--- GIVEN RECORDS ---
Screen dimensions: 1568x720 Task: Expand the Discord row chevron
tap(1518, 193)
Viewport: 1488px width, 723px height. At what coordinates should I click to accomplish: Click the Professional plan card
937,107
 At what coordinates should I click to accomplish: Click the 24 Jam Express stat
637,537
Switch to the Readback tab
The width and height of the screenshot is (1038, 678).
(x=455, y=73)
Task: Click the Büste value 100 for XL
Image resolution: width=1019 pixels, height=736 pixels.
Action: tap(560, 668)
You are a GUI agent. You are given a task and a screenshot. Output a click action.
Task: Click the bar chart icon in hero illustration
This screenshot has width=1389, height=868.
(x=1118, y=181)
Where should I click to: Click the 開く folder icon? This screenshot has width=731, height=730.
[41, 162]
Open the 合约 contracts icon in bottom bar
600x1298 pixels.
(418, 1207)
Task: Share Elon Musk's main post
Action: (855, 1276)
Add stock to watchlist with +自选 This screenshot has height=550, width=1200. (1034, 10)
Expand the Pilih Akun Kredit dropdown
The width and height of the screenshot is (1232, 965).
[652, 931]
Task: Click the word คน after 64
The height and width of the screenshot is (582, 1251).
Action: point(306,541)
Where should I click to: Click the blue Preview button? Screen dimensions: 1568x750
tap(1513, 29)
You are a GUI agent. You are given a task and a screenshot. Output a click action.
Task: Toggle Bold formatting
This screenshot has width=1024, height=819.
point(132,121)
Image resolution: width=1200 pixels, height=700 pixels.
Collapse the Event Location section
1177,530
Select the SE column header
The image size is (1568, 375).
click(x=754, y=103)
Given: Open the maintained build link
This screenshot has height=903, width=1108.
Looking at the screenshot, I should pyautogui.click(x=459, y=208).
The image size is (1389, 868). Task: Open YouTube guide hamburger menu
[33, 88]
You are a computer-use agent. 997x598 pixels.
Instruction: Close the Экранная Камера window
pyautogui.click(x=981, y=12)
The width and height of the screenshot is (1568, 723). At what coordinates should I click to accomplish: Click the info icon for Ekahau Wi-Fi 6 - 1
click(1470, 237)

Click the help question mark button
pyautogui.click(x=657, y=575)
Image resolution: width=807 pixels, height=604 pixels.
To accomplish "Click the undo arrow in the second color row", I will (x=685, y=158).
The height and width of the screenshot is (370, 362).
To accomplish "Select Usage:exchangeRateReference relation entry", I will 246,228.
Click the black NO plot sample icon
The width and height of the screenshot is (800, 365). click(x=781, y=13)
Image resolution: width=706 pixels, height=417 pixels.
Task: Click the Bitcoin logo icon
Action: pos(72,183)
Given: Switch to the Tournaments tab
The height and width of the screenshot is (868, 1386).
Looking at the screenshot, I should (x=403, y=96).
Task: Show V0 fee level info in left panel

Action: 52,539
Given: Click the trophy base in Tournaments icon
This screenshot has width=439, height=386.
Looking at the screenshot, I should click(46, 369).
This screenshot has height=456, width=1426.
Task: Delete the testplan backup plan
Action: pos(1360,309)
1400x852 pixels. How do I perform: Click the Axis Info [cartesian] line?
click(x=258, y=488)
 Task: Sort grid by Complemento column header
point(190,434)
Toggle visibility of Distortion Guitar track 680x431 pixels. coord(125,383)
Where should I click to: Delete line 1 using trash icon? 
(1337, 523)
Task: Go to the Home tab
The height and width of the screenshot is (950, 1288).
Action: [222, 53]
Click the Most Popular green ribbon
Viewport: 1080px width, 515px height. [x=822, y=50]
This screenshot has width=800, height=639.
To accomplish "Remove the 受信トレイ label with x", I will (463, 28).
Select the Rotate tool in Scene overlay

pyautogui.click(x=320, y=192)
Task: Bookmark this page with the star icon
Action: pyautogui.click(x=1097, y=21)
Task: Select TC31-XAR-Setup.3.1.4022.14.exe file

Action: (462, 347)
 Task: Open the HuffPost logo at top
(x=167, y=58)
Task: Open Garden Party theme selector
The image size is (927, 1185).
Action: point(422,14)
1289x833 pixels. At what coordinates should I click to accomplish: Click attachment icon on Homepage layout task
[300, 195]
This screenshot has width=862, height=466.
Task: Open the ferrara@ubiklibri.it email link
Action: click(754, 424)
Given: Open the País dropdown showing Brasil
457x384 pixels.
---
● **PROMPT**
Count the lines in the listing that contain the string "accomplish", treating uppercase and lowercase as different, and give only the number.

● **RESPONSE FOR THIS EXERCISE**
7